09 Nov, 2007
Ultimates 3 #1
By: Jason Michelitch


Jeph Loeb’s writing hasn’t worked for me since Batman: The Long Halloween, and I never really “got” Joe Madureira, and I’d stopped reading The Ultimates back around issue 5 when I got tired of reading about the Avengers recast as shallow and vicious Blackwater operatives. So I didn’t have any great hopes for ULTIMATES 3. Rather than ignore the book, though, I looked on it as an opportunity - an opportunity to give Loeb, Madureira, and The Ultimates each a second chance. It’s December, after all, and I’m told that forgiveness and second chances are part of some holiday you all have coming up.
Turns out I really shouldn’t have bothered. The book isn’t completely terrible or anything, but it’s almost aggressively bland. As much as I despise Mark Millar, he has a surface veneer of cleverness, and at least Bryan Hitch brought the widescreen-action of The Authority to the party and made the original Ultimates somewhat new and exciting (though the elements of that style have now made their way outwards and are now commonplace, the way contemporary pop songs started showing up ironically in mainstream films a few years after Kenneth Anger’s Scorpio Rising cut scenes from a movie about Jesus together with The Shangri-Las’ “Leader of the Pack”).
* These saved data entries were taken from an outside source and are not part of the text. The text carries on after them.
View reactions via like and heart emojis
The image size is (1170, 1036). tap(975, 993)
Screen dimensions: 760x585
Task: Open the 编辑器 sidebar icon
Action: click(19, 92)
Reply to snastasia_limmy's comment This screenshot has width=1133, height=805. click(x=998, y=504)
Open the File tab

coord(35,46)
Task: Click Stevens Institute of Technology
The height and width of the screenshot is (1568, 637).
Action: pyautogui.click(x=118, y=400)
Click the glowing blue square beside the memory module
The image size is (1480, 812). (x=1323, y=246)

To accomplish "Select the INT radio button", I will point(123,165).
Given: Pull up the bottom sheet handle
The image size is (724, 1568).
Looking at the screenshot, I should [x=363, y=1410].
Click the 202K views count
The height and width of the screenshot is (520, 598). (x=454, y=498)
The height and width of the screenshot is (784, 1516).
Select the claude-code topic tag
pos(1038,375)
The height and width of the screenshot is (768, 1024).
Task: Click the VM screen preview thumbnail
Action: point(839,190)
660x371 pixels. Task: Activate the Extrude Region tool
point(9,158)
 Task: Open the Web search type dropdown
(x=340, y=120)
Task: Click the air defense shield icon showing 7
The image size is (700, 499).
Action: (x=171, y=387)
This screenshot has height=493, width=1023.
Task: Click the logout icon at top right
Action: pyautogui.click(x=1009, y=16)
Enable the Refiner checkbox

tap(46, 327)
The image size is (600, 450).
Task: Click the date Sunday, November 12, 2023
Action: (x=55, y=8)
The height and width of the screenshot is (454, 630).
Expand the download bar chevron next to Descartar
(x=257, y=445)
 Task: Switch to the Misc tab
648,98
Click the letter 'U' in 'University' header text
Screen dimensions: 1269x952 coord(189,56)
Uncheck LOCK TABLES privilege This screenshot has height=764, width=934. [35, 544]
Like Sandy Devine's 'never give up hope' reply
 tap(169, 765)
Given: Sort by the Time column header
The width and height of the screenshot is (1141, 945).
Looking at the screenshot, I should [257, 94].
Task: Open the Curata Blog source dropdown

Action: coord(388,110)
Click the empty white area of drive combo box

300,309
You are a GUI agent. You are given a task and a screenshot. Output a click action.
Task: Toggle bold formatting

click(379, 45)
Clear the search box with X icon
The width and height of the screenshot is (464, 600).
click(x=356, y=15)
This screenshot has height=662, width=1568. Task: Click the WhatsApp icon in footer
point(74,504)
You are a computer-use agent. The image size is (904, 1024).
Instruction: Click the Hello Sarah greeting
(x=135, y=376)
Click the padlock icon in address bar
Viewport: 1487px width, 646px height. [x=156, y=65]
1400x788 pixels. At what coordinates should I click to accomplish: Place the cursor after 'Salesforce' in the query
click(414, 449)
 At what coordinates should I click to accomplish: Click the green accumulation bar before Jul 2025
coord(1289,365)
Madureira’s art just looks like the ’90s, his manga-influenced style not looking nearly as odd or different in this manga-infused decade. The coloring by Christian Lichtner casts a muddy-brownish red over everything, turning all the visuals into a non-dynamic mush, making the whole book just look like one of the lesser Virgin Comics titles. Jeph Loeb’s writing also reeks of the ’90s, only with the new Ought-friendly elements of secret porn tapes, incest, slobbery drug overdoses and gory holes through people’s hands. Anybody remember when the Ultimate line was supposed to be appropriate for eight-year olds?
Speaking of the Ultimate LINE, the biggest problem with this book is that it is, at its core, just another superhero book in a line of superhero books. It only took about six years or so, but the Ultimate line seems to be showing the same kind of inbred storytelling sense that mars almost all of the superhero books from the major companies. None of the characters are introduced beyond being labeled on a splash page with their name in a box during a huge fight scene. Scenes of character tension fall flat without any back-story to explain what the hell they’re about. This thing might say “issue 1″ on it, but if I gave a copy to a new reader they’d never read a comic book again.
Really, the whole systemic problem can be diagnosed by looking at the inside cover house ad for Ultimate Secrets, which asks in bold letters at the top of the page: “IS ULTIMATE SPIDER-MAN A CLONE” (Nothing says ’90s like that question, huh?). Ultimate Secrets is a HANDBOOK. You remember handbooks, right? They’re those mildly diverting novelties that have absolutely no bearing on any form of storytelling recognized by intelligent human beings. And they’re back! Ultimate-style!